The frontend reads col.hide from /muidatagridconfig and uses it to build the initial columnVisibilityModel passed to the MUI DataGrid.

Configuring default columns per deployment

Override DEFAULT_COLUMNS without code changes by adding the environment variable to your .env file (local development) or Helm/Kubernetes values (deployment):

SKA_DATAPRODUCT_API_DEFAULT_COLUMNS='["execution_block","date_created","obscore.s_ra"]'

The value must be a valid JSON array of field-name strings. If the variable is absent or contains invalid JSON, the built-in default list in settings.py is used.

Adding translations for a new language

The /en/humanreadable endpoint serves English labels and descriptions.
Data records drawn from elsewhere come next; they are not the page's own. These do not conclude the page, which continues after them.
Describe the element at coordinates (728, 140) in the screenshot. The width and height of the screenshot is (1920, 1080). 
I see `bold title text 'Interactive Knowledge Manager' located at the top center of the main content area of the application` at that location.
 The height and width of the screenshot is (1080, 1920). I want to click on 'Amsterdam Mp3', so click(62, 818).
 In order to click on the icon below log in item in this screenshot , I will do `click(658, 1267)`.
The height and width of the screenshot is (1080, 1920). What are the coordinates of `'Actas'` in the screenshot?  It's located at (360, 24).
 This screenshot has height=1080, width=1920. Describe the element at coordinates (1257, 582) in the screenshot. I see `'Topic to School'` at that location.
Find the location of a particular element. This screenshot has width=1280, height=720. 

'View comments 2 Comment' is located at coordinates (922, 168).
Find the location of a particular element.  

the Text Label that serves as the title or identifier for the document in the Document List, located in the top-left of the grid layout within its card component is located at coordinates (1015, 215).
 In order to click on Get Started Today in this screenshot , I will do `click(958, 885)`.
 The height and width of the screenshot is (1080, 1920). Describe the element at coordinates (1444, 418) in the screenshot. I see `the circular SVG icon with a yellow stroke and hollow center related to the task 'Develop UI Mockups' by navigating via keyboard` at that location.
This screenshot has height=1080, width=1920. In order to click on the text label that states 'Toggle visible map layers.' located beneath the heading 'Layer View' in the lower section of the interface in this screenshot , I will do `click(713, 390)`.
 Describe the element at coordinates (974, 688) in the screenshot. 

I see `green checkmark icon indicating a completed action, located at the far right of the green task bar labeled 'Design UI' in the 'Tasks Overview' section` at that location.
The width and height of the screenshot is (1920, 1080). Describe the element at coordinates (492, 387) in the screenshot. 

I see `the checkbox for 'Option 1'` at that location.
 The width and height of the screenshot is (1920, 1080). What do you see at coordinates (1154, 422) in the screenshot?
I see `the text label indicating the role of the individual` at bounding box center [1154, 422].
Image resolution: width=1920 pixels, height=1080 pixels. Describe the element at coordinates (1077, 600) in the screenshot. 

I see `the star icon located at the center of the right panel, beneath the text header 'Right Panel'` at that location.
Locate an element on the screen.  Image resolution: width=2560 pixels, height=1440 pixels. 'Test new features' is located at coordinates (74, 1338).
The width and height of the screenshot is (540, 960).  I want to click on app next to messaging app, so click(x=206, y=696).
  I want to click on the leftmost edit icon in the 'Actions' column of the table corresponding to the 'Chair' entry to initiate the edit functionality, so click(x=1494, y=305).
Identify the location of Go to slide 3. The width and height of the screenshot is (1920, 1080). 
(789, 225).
To add a translation for another language without any backend changes:

  1. Create public/locales/{lng}/humanreadable.json in the dashboard repository with entries for whichever fields you want to override:

    {
      "execution_block": "Bloc d'exécution",
      "description": {
        "execution_block": "Identifiant unique du bloc d'exécution..."
      }
    }
    
  2. Update constructLoadPath in src/i18n.jsx to fall back to the local file for non-English languages.

The i18next library will merge the local file with the English API response, so only the keys present in the local file are overridden; all others fall back to English.